WHAT TO WORK ON:
Copy all of the items that follow, character for character.

SUPPLIED RECORDS:

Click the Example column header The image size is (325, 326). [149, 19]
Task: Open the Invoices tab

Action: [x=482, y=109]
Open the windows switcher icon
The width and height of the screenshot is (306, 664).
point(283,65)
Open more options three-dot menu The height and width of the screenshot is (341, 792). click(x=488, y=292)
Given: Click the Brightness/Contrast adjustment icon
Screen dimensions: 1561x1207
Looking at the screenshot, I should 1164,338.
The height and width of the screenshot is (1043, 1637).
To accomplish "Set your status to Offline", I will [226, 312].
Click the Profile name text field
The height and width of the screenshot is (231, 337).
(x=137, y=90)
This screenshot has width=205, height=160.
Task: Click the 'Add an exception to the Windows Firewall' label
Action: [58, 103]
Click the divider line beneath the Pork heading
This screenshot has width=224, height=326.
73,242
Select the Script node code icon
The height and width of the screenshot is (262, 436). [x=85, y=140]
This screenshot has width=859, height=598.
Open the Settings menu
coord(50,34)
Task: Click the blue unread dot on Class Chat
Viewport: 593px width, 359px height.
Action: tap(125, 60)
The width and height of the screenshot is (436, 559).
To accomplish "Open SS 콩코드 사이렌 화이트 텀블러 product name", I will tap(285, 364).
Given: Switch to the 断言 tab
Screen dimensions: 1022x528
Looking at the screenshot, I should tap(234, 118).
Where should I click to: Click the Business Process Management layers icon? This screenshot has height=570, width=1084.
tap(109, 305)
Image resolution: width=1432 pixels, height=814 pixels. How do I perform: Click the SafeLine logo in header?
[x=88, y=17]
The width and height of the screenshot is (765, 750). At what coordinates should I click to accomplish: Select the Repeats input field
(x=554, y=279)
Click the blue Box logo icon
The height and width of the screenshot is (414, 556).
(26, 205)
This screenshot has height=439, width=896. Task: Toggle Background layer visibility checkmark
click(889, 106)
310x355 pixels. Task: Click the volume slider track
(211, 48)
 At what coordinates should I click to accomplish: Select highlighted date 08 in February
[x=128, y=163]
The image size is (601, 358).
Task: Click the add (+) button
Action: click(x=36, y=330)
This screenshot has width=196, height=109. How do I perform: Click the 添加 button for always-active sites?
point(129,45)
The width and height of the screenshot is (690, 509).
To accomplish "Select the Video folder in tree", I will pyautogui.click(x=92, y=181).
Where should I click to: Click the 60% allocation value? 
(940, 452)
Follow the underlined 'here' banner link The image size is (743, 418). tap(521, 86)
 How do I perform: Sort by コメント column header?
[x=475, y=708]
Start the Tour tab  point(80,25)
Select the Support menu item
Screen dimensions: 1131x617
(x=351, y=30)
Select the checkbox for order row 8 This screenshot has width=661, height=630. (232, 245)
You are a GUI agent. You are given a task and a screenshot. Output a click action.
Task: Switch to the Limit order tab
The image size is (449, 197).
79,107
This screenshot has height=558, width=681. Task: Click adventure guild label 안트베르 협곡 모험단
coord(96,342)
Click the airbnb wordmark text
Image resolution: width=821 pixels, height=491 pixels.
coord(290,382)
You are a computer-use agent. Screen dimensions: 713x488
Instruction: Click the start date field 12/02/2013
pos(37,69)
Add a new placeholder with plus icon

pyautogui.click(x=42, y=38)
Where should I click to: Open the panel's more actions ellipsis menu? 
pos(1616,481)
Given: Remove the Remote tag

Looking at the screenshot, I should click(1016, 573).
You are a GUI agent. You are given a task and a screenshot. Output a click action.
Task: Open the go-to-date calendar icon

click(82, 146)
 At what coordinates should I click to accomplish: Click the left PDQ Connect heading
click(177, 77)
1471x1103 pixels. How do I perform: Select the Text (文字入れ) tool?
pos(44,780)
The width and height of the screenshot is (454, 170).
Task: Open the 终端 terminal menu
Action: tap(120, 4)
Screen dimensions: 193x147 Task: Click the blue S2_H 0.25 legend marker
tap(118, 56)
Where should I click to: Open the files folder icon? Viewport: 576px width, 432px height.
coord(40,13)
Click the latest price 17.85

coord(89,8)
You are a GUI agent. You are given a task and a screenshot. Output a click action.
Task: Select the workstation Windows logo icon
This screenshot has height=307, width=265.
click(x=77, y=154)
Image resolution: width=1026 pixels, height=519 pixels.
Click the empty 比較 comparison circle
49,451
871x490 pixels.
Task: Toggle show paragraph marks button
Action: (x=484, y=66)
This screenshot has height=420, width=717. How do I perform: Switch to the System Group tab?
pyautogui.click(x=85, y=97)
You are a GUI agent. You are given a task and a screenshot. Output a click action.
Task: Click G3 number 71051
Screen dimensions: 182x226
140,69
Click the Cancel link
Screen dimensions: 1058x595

FINAL RESULT:
Click the Example column header The image size is (325, 326). [149, 19]
Task: Open the Invoices tab

Action: [x=482, y=109]
Open the windows switcher icon
The width and height of the screenshot is (306, 664).
point(283,65)
Open more options three-dot menu The height and width of the screenshot is (341, 792). click(x=488, y=292)
Given: Click the Brightness/Contrast adjustment icon
Screen dimensions: 1561x1207
Looking at the screenshot, I should 1164,338.
The height and width of the screenshot is (1043, 1637).
To accomplish "Set your status to Offline", I will [226, 312].
Click the Profile name text field
The height and width of the screenshot is (231, 337).
(x=137, y=90)
This screenshot has width=205, height=160.
Task: Click the 'Add an exception to the Windows Firewall' label
Action: [58, 103]
Click the divider line beneath the Pork heading
This screenshot has width=224, height=326.
73,242
Select the Script node code icon
The height and width of the screenshot is (262, 436). [x=85, y=140]
This screenshot has width=859, height=598.
Open the Settings menu
coord(50,34)
Task: Click the blue unread dot on Class Chat
Viewport: 593px width, 359px height.
Action: tap(125, 60)
The width and height of the screenshot is (436, 559).
To accomplish "Open SS 콩코드 사이렌 화이트 텀블러 product name", I will tap(285, 364).
Given: Switch to the 断言 tab
Screen dimensions: 1022x528
Looking at the screenshot, I should tap(234, 118).
Where should I click to: Click the Business Process Management layers icon? This screenshot has height=570, width=1084.
tap(109, 305)
Image resolution: width=1432 pixels, height=814 pixels. How do I perform: Click the SafeLine logo in header?
[x=88, y=17]
The width and height of the screenshot is (765, 750). At what coordinates should I click to accomplish: Select the Repeats input field
(x=554, y=279)
Click the blue Box logo icon
The height and width of the screenshot is (414, 556).
(26, 205)
This screenshot has height=439, width=896. Task: Toggle Background layer visibility checkmark
click(889, 106)
310x355 pixels. Task: Click the volume slider track
(211, 48)
 At what coordinates should I click to accomplish: Select highlighted date 08 in February
[x=128, y=163]
The image size is (601, 358).
Task: Click the add (+) button
Action: click(x=36, y=330)
This screenshot has width=196, height=109. How do I perform: Click the 添加 button for always-active sites?
point(129,45)
The width and height of the screenshot is (690, 509).
To accomplish "Select the Video folder in tree", I will pyautogui.click(x=92, y=181).
Where should I click to: Click the 60% allocation value? 
(940, 452)
Follow the underlined 'here' banner link The image size is (743, 418). tap(521, 86)
 How do I perform: Sort by コメント column header?
[x=475, y=708]
Start the Tour tab  point(80,25)
Select the Support menu item
Screen dimensions: 1131x617
(x=351, y=30)
Select the checkbox for order row 8 This screenshot has width=661, height=630. (232, 245)
You are a GUI agent. You are given a task and a screenshot. Output a click action.
Task: Switch to the Limit order tab
The image size is (449, 197).
79,107
This screenshot has height=558, width=681. Task: Click adventure guild label 안트베르 협곡 모험단
coord(96,342)
Click the airbnb wordmark text
Image resolution: width=821 pixels, height=491 pixels.
coord(290,382)
You are a computer-use agent. Screen dimensions: 713x488
Instruction: Click the start date field 12/02/2013
pos(37,69)
Add a new placeholder with plus icon

pyautogui.click(x=42, y=38)
Where should I click to: Open the panel's more actions ellipsis menu? 
pos(1616,481)
Given: Remove the Remote tag

Looking at the screenshot, I should click(1016, 573).
You are a GUI agent. You are given a task and a screenshot. Output a click action.
Task: Open the go-to-date calendar icon

click(82, 146)
 At what coordinates should I click to accomplish: Click the left PDQ Connect heading
click(177, 77)
1471x1103 pixels. How do I perform: Select the Text (文字入れ) tool?
pos(44,780)
The width and height of the screenshot is (454, 170).
Task: Open the 终端 terminal menu
Action: tap(120, 4)
Screen dimensions: 193x147 Task: Click the blue S2_H 0.25 legend marker
tap(118, 56)
Where should I click to: Open the files folder icon? Viewport: 576px width, 432px height.
coord(40,13)
Click the latest price 17.85

coord(89,8)
You are a GUI agent. You are given a task and a screenshot. Output a click action.
Task: Select the workstation Windows logo icon
This screenshot has height=307, width=265.
click(x=77, y=154)
Image resolution: width=1026 pixels, height=519 pixels.
Click the empty 比較 comparison circle
49,451
871x490 pixels.
Task: Toggle show paragraph marks button
Action: (x=484, y=66)
This screenshot has height=420, width=717. How do I perform: Switch to the System Group tab?
pyautogui.click(x=85, y=97)
You are a GUI agent. You are given a task and a screenshot. Output a click action.
Task: Click G3 number 71051
Screen dimensions: 182x226
140,69
Click the Cancel link
Screen dimensions: 1058x595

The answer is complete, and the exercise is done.